The survey found that “it was beneficial to talk to coach about some of these personal issues that they don’t always get to talk about with an adult,” she said.

Weiler said since his swimmers were already comfortable around him – the team is together 3-4 hours a day – there was not much awkwardness in having those conversations.

“They weren’t shy about giving their opinion or things like that,” he said. “I think that worked out really well and just helped facilitate the conversations and helped facilitate the program being productive and make it successful,” he said.

The program is an opportunity for student-athletes to have honest conversations about domestic violence, an opportunity that members on the team said was helpful.

“It gave us a way to get better as people, not just as swimmers,” Michael Fox said.

Tristin Maloney said that while Turning Point has been to the school before, he felt the conversations were more informative and more one-on-one “so a lot easier to understand and learn.”

With Weiler leading the discussions, he said the program provides guiding questions and bullet point topics that are helpful in steering the team in the right direction.

Knopp said she was hands off the second time around because the program is intended to be run by a coach, someone the athletes know and trust.

“It’s designed to strengthen those relationships with his swimmers and have those conversations with him because they trust and respect him,” she said. “They’ve all been swimming with him for a long time. It’s valuable to have that conversation with that (established) relationship.”

She added that if a coach wants her help in leading discussions in the future, she is happy to give it.

“That’s the goal is to have the coaches actually be implementing the program,” she said. “I’m a resource for them if they have questions or if they need support for any of the topics.”

Fox said the program helped him realize how common domestic violence is.

“It definitely does happen and with this program, helps you realize what you’re seeing,” he said.

Tyler Harker had a similar thought.

“How easily someone without realizing it can be abusive to a significant other in a relationship,” he said when asked what he learned.

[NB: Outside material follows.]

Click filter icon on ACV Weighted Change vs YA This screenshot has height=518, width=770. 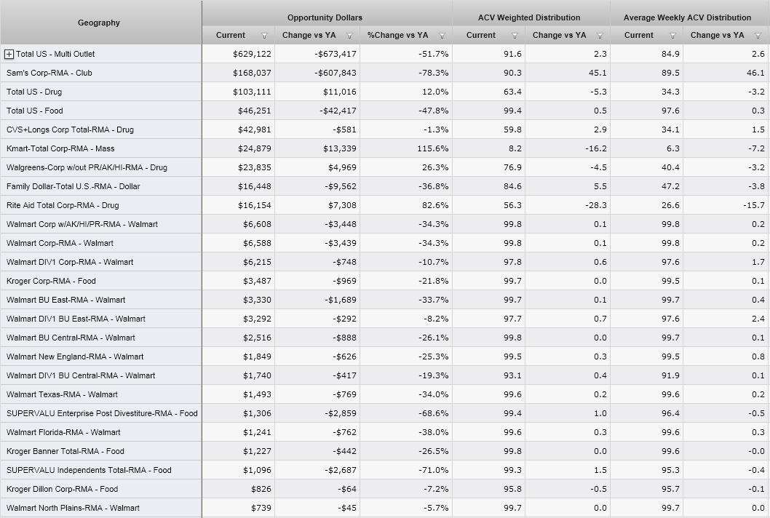[600, 36]
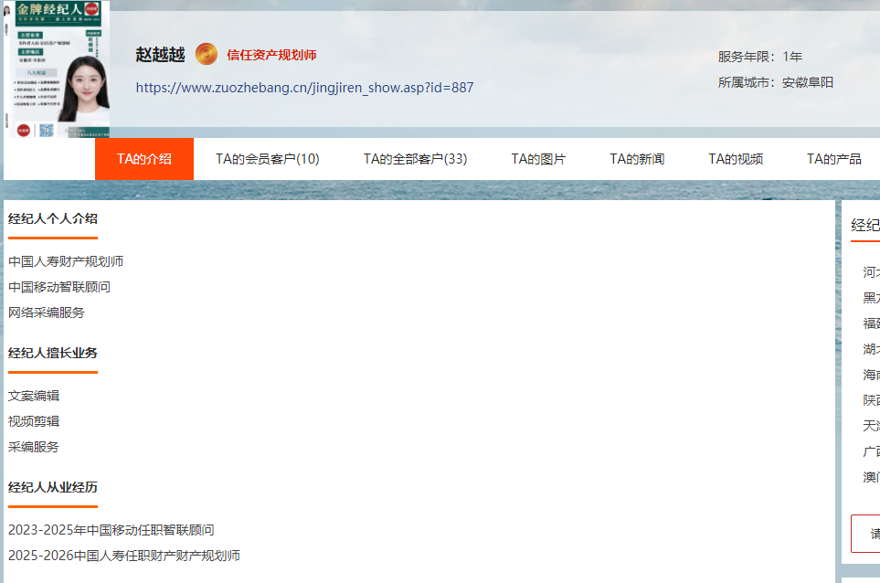Image resolution: width=880 pixels, height=583 pixels.
Task: Click the 经纪人从业经历 section heading
Action: [x=53, y=487]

Weiler said he wanted the team to participate because of his own experiences.

“I understand the impact that a negative behavior in these instances can create,” he said. “I wanted to in any way shape or form be an ambassador for creating healthy relationships and helping these boys grow into successful men who are productive and respectful in all that they encounter, especially with their partners.”

An important topic they covered was having respect for others and communication, he said.

They discussed the importance of being open and communicating expectations, particularly being able to communicate before an issue grows into something bigger.

“Overall I want to see these boys be respectful members of society and be respectful to their partners and look at their partners as their equal and not as their lesser,” he said.

Weiler plans to have his team participate again next season, creating an opportunity for current members to have deeper conversations while introducing new swimmers to the topic.

Turning Point is turning its attention toward the baseball team next.

That team will participate during its upcoming season, Knopp said. Coach Royce Carlton will be going through the training before the season begins.

Along those lines, Knopp said she intends to reach out to all four county athletic directors to gauge interest in a training over the summer. The training would be an opportunity for coaches at the four county schools to learn how to lead conversations with their own teams using the program’s resources.

Harker, Maloney and Fox each gave some advice to members of Shelbyville’s baseball team on what to expect this spring.

“They’ll need to be open-minded when they have these discussions,” Fox said. “They’ll need to be mature while they do it. It’s not something that you should brush off. You just need to talk through it.”

Maloney said a large part of the experience requires participating.

“You need to be open with your team and yourself and be willing to discuss uncommon topics and maybe uncomfortable topics,” he said.

Fox encouraged the baseball team to listen to each other and be respectful.